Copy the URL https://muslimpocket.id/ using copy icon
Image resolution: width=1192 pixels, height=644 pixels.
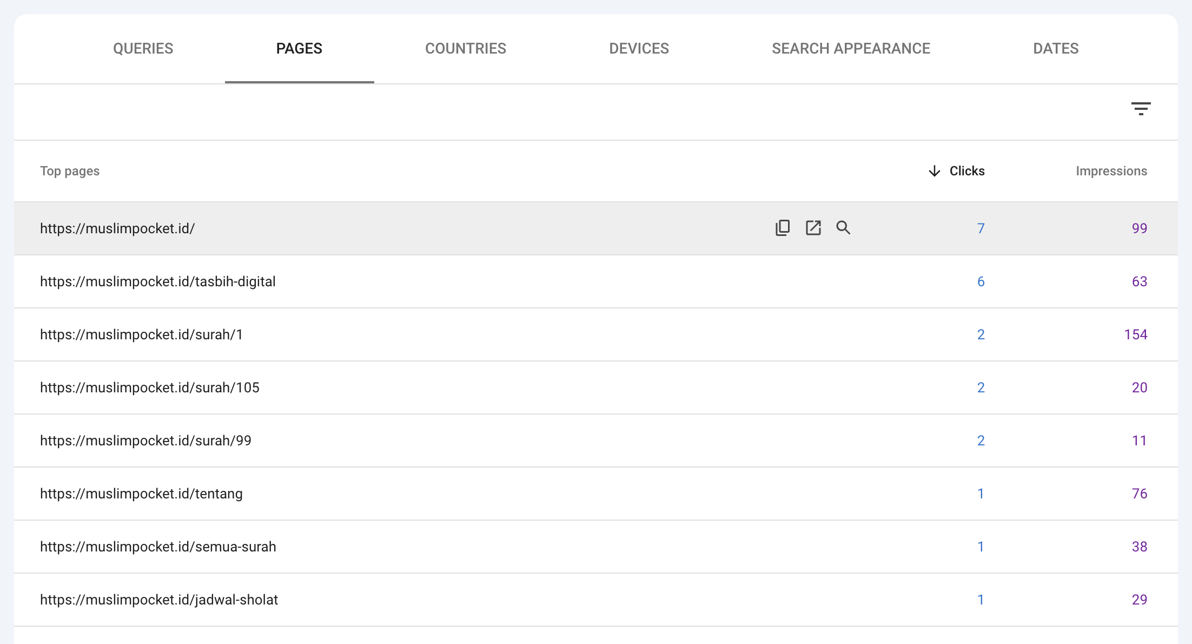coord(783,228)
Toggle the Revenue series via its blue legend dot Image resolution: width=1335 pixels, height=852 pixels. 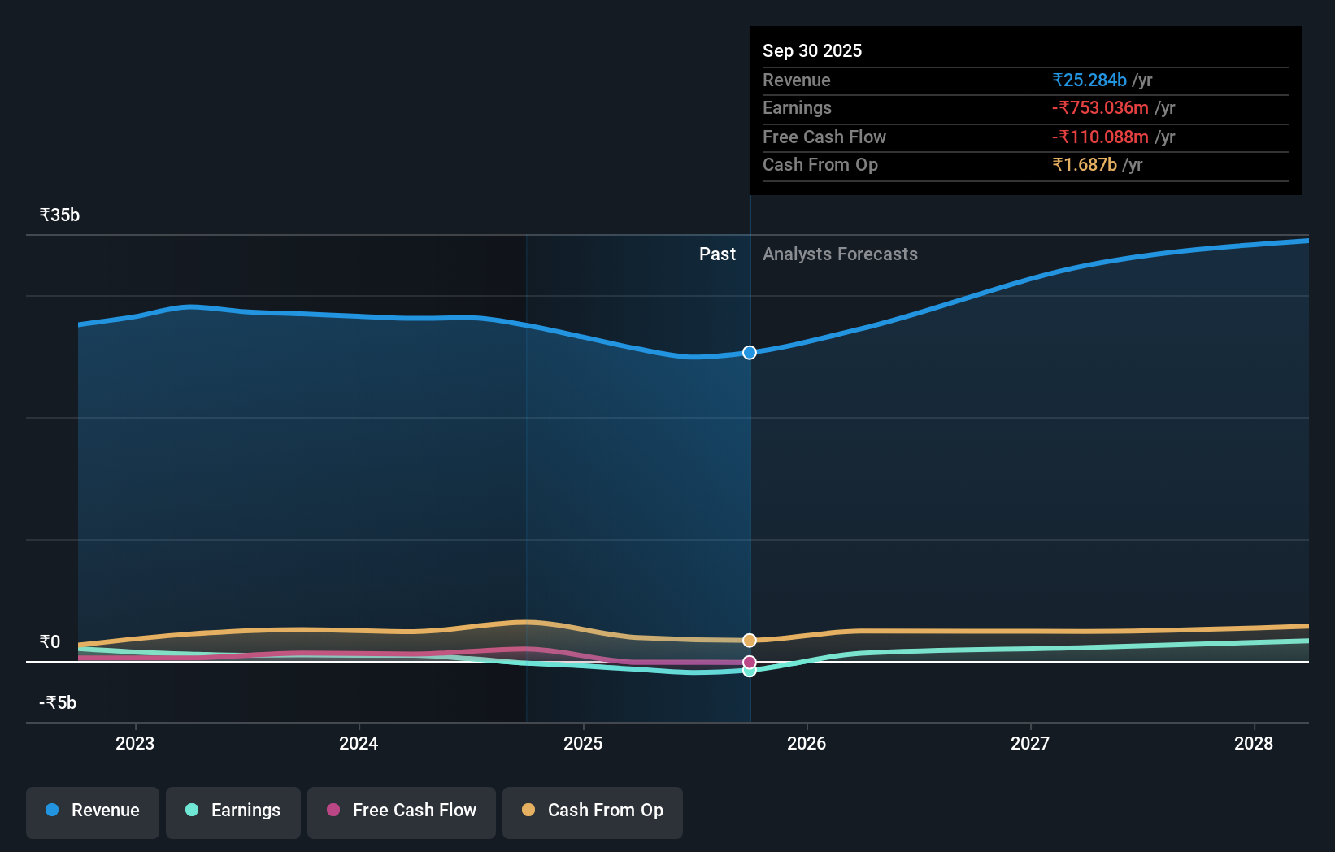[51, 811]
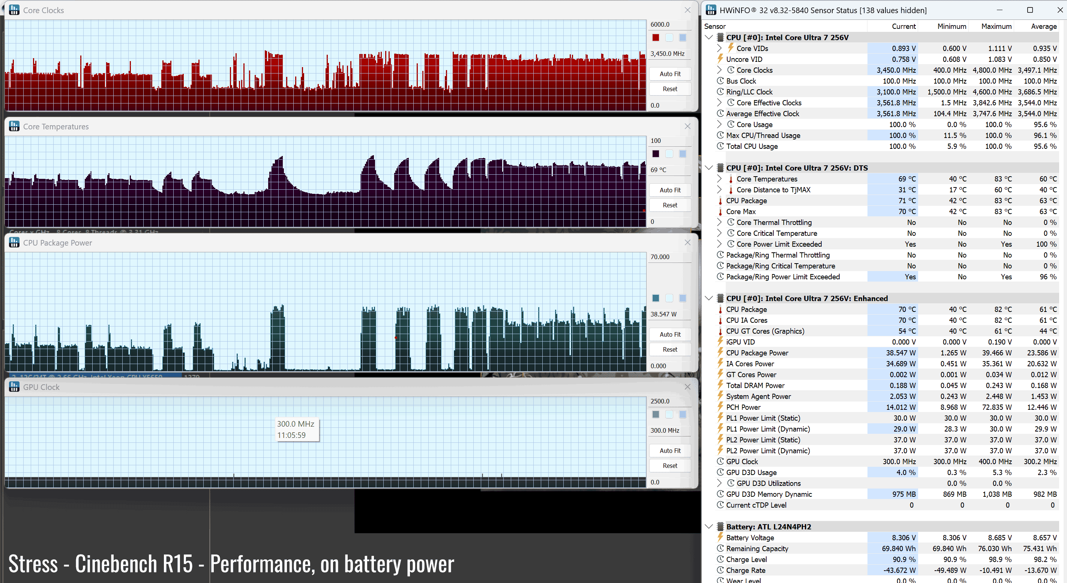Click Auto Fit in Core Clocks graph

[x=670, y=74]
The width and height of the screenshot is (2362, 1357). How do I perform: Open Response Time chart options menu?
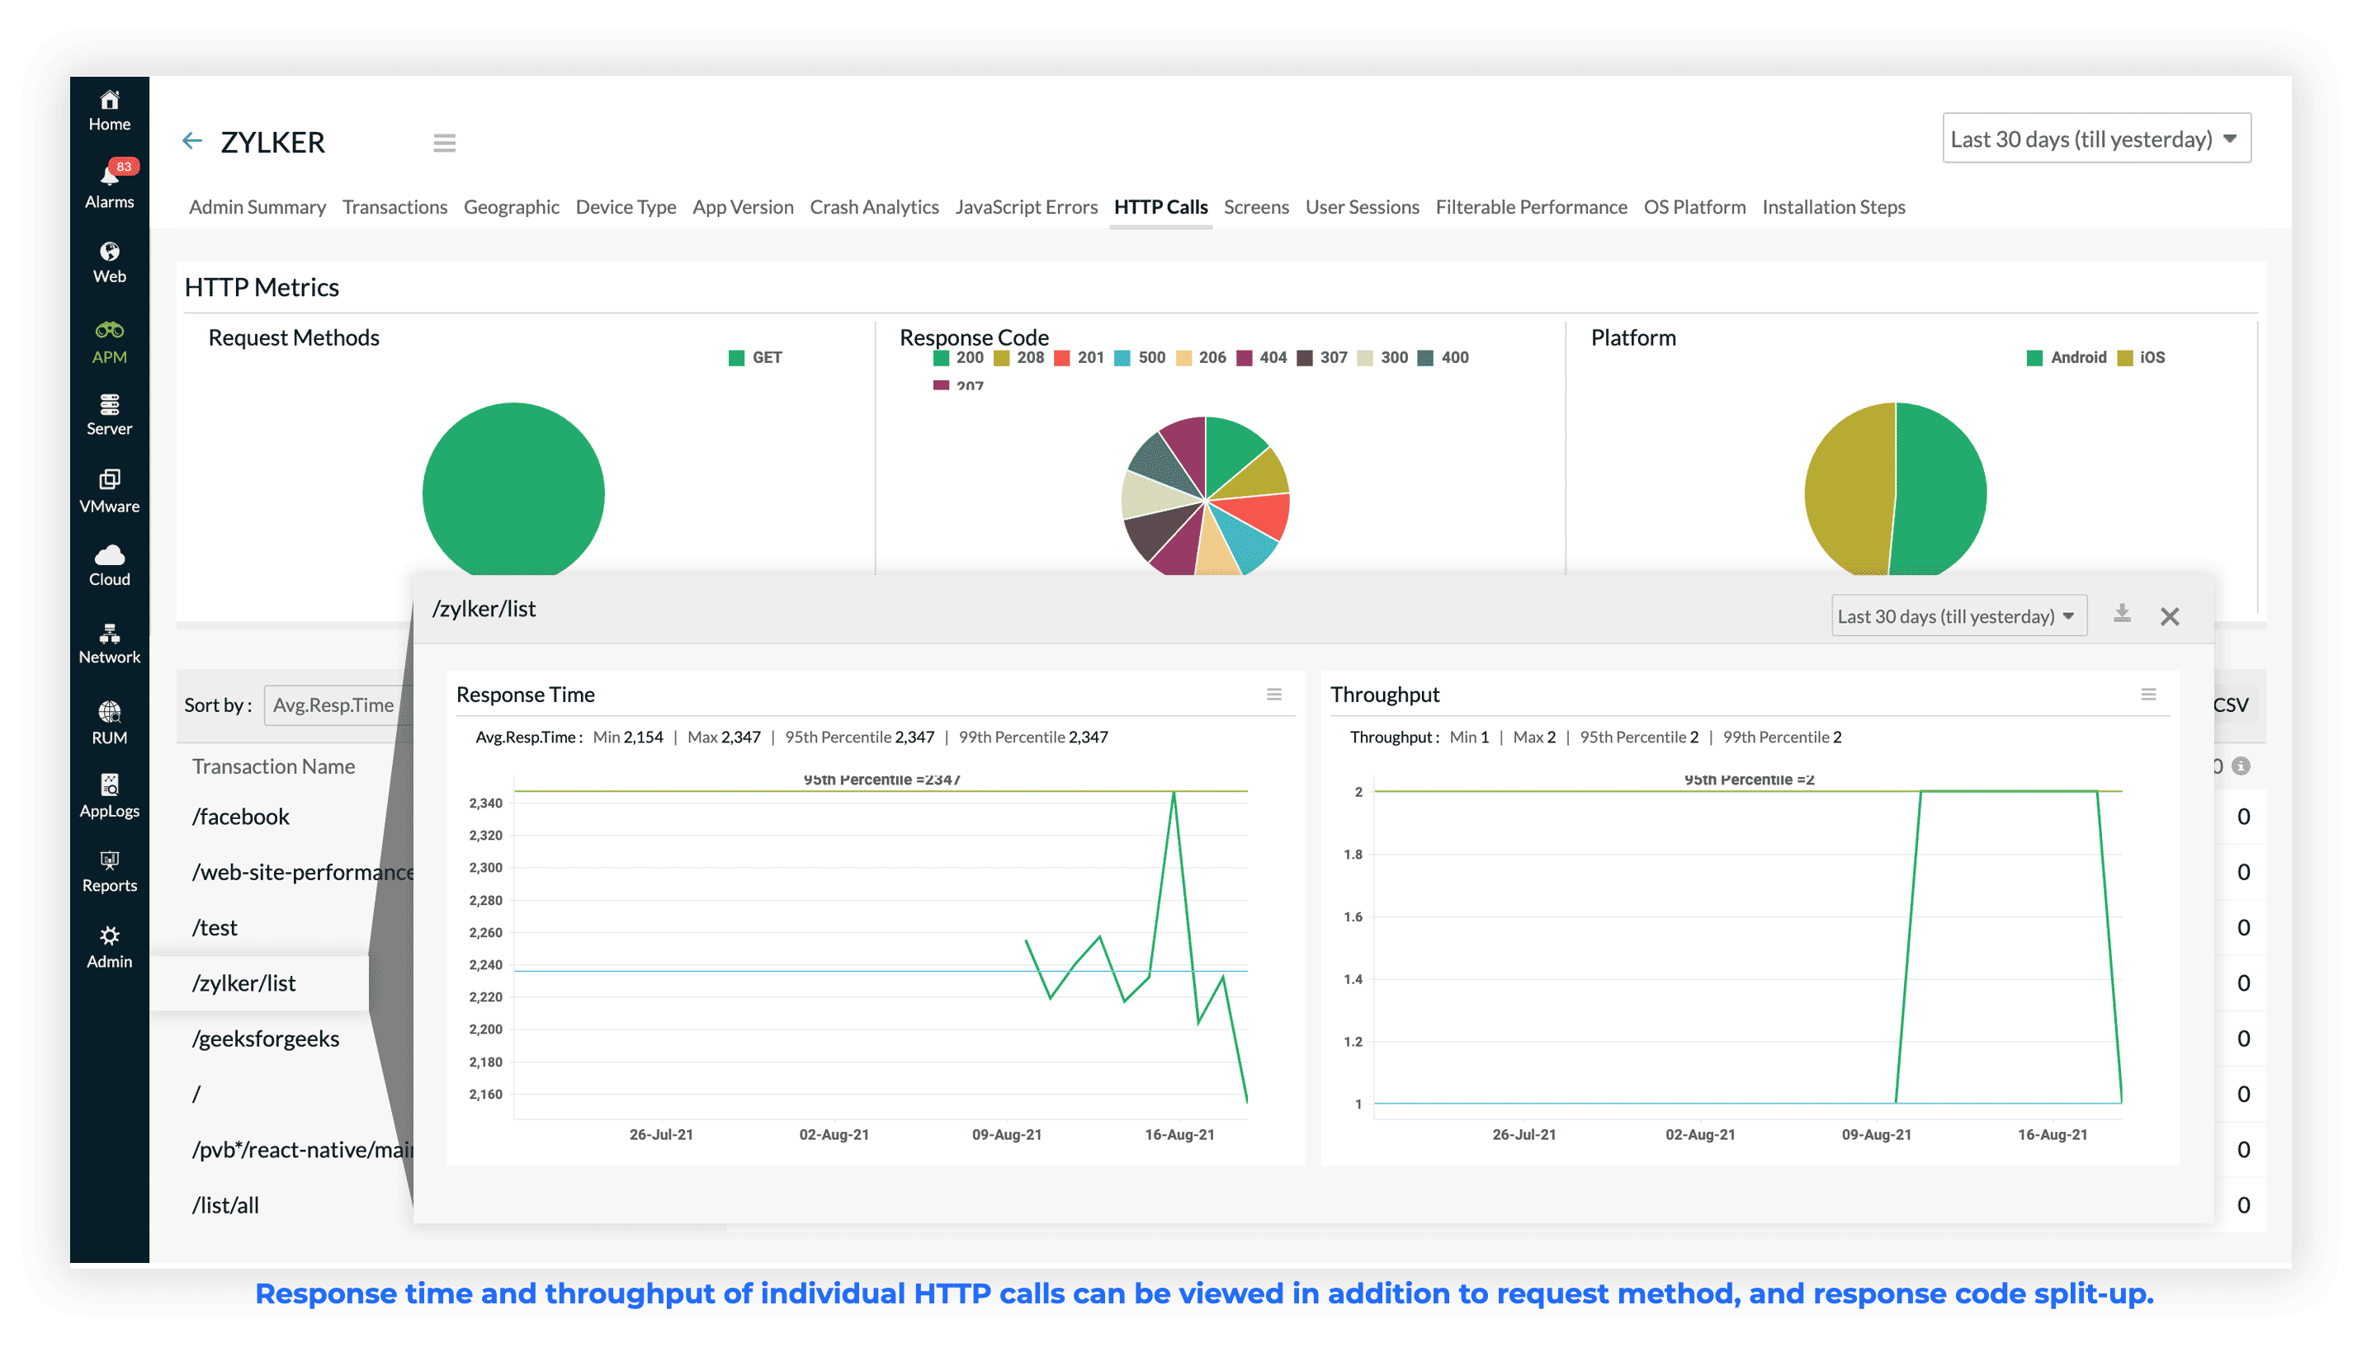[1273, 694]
━━━
WHAT YOU SHOULD DO: What is needed is an exact copy of the lines from the line with "The width and" to the end of the data above, both included, without any pictures.

RESULT OF THIS EXERCISE:
The width and height of the screenshot is (2362, 1357). How do I perform: Open Response Time chart options menu?
[1273, 694]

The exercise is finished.